Wilson Sonsini Goodrich & Rosati is pleased to present its 2016 Technology and Life Sciences IPO Report, which presents key data related to the pricing of 49 U.S.-based technology and life sciences issuers between January 1 and December 1, 2016.
In a year of uncertainty in the domestic and international financial markets, the U.S. market for new issuers recovered from a halting start to post a solid second half.
For technology IPOs, 2016 was a tale of two halves. The first half of 2016 picked up where the second half of 2015 left off. The second half of 2015 saw 10 technology deals price—the lowest number in any six-month period since 2009. A turbulent worldwide economic environment essentially cut off technology IPOs, and only three deals priced in the first half of 2016. In contrast, the second half of 2016 saw 12 technology IPOs price—a return to the pace of the past three years.
The difficult pricing environment of the second half of 2015 improved slightly in 2016. In the last six months of 2015, 28 percent of technology IPOs priced below their expected range, compared to 17 percent in the first half of the year. In 2016, only 13 percent of technology IPOs priced below their expected range.
While the year saw strong entrants such as Twilio and Nutanix, it remained challenging for technology IPOs overall.
The number of life sciences IPOs exceeded the number of technology IPOs for the fourth consecutive year.
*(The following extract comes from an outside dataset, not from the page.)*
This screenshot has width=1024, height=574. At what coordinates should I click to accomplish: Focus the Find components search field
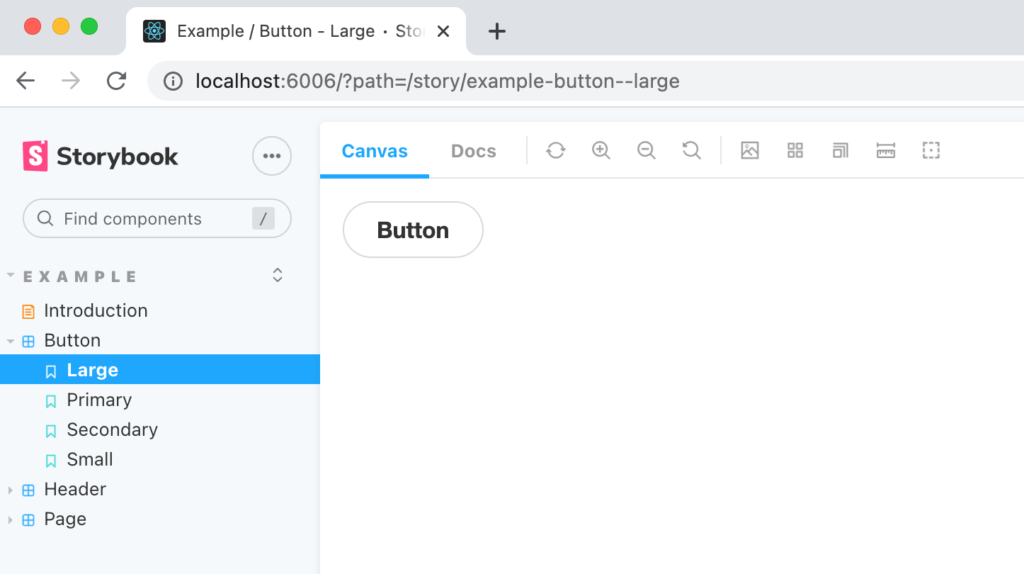pos(150,219)
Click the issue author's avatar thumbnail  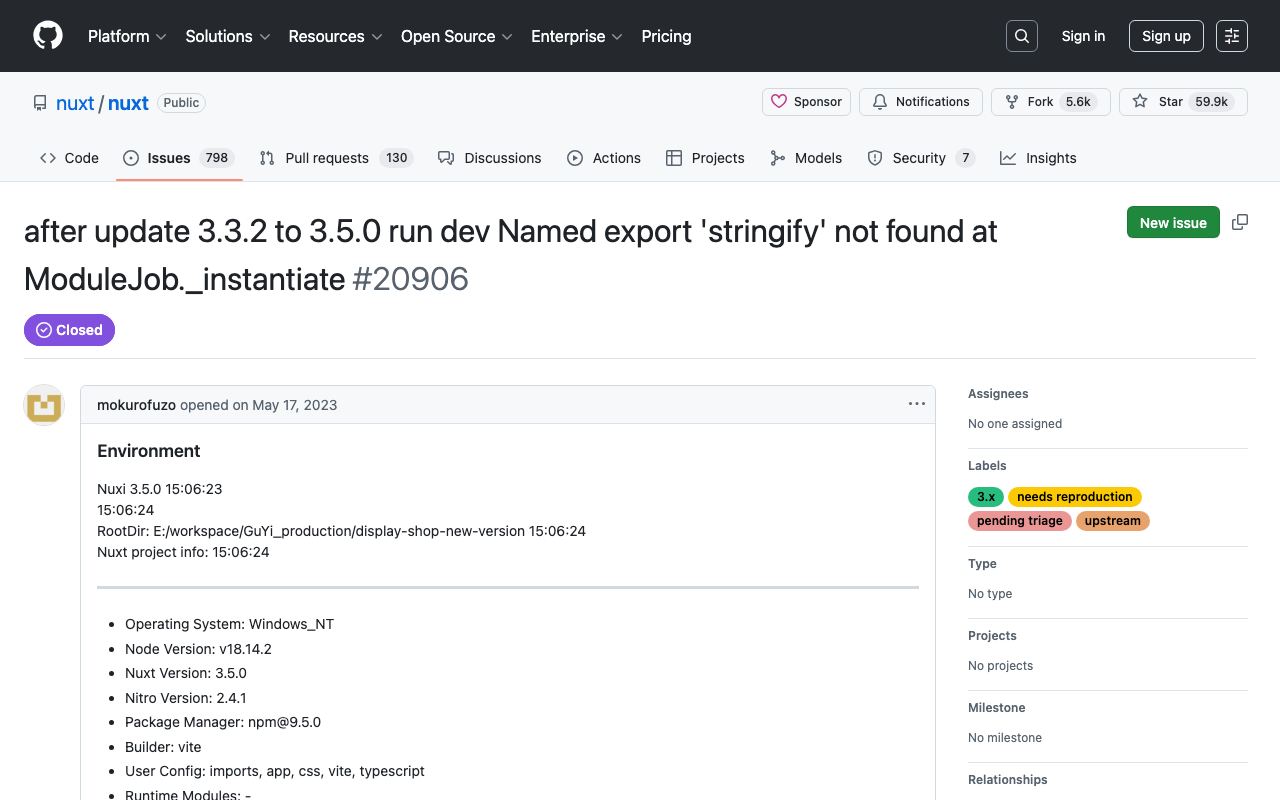(x=43, y=405)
Though 2016 failed to match the heady new-issue market for life sciences companies of the previous two years, 34 such companies priced initial offerings, compared to 47 in 2015.
Despite the higher deal count, market reception for the life sciences companies in our survey trailed the reception for technology entrants to the market.
Forty-one percent of life sciences companies priced below their expected range. In addition, while 67 percent of technology companies traded up on their first day, only 56 percent of life sciences IPOs traded up on their initial day.